NGC 2261 (also known as Hubble's Variable Nebula or Caldwell 46) is a variable nebula located in the constellation Monoceros. The nebula is illuminated by the star R Monocerotis (R Mon), which is not directly visible itself.

Observing history
The first recorded observation of the nebula was by William Herschel on 26 December 1783, being described as considerably bright and 'fan-shaped'. It had long been designated as H IV 2, after being the second entry of Herschel's class 4 category for nebulae and star clusters, in his catalogues of nebulae.

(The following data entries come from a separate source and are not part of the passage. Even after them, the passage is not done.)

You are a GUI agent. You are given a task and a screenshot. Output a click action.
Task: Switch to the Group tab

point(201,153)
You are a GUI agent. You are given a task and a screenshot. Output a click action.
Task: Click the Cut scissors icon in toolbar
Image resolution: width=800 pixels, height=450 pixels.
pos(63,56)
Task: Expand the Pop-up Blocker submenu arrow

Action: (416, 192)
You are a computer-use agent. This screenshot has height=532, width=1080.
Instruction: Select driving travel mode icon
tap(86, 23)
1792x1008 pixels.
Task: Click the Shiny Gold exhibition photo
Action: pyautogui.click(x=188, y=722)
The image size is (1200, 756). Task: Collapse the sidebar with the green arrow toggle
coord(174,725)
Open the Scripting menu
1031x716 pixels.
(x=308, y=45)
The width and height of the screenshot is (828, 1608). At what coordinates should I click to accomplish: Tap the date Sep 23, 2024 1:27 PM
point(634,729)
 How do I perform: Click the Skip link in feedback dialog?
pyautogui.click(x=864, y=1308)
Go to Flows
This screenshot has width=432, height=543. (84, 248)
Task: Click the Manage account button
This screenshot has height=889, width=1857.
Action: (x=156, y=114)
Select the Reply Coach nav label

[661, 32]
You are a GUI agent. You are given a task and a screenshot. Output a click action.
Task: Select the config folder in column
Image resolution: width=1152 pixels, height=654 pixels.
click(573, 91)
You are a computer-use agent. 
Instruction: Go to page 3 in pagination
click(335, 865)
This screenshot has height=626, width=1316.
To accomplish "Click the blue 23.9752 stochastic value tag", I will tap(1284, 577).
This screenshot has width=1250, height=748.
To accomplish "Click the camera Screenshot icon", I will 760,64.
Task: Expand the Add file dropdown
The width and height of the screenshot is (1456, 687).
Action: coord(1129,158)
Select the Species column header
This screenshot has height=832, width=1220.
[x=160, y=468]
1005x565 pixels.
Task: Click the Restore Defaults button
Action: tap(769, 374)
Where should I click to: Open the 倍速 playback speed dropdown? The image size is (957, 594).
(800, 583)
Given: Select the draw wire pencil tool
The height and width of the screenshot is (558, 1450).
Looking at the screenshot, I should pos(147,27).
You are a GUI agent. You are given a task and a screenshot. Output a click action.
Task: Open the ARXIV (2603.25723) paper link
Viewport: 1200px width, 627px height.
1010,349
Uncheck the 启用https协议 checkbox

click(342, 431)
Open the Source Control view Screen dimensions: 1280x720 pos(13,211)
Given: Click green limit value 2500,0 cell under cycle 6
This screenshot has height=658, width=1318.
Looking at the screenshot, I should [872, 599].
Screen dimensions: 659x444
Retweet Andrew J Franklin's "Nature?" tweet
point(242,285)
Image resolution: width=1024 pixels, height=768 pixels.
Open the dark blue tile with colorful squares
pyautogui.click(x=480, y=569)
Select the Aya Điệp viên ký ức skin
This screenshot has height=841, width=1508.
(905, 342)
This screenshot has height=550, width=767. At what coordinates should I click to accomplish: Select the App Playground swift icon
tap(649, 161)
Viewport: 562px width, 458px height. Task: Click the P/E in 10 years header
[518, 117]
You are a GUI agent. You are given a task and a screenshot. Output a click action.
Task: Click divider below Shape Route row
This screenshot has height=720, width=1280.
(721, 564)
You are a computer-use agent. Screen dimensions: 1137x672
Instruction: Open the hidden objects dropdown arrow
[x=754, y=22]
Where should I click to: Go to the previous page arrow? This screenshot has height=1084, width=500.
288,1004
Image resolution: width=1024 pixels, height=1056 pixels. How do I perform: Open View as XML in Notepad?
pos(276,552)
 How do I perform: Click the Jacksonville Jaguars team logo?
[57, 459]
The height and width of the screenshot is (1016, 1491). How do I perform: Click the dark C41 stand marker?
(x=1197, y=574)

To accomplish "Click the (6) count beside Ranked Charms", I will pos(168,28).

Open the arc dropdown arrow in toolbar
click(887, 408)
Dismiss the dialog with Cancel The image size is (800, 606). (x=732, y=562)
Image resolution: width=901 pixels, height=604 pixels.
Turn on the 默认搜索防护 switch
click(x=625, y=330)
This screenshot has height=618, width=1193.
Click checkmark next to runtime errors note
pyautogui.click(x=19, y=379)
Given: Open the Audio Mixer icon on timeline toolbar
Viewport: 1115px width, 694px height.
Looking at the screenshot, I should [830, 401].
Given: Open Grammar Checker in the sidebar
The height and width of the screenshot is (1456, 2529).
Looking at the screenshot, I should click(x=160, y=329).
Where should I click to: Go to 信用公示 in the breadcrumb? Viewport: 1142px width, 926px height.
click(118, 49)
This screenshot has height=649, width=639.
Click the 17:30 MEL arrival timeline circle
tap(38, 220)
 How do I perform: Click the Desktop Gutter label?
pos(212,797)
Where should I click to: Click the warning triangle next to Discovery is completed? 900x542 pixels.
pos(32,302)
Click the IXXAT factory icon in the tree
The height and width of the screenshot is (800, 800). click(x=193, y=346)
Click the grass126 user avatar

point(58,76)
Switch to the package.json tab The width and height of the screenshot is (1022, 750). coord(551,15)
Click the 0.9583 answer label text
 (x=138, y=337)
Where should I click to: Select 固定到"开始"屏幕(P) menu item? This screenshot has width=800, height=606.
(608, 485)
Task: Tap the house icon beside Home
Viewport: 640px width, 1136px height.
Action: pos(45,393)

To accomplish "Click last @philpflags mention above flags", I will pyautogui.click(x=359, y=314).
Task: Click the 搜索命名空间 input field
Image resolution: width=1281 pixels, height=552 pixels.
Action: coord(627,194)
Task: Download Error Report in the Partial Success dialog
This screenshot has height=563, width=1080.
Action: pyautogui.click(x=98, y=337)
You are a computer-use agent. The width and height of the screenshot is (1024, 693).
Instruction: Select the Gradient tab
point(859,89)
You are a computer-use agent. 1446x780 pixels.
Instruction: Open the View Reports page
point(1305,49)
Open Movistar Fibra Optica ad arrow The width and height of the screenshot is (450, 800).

NGC 2261 was imaged as Palomar Observatory's Hale Telescope's first light by Edwin Hubble on January 26, 1949, some 20 years after the Palomar Observatory project began in 1928. Hubble had studied the nebula previously at Yerkes and Mt. Wilson. Hale had taken photographic plates with a 24-inch (60.96 cm) reflecting telescope in 1916. Also, plates were taken using the same telescope in 1908 by FC Jordan, allowing Hale to use of a blink comparator to study any changes in the nebula.

NGC 2261 was imaged by the Hubble Space Telescope, and an image of the nebula was released in 1999.

A timelapse of NGC 2261 was provided showing a period of 6 months, from October 2021-April 2022. This was shot by over 20 astronomers at the Big Amateur Telescope. In August of 2022 the project was resumed as NGC 2261 came out from behind the sun.

Descriptions
The star R Monocerotis has lit up a nearby cloud of gas and dust, but the shape and brightness slowly changes visibly even in small telescopes over weeks and months, and the nebula looks like a small comet.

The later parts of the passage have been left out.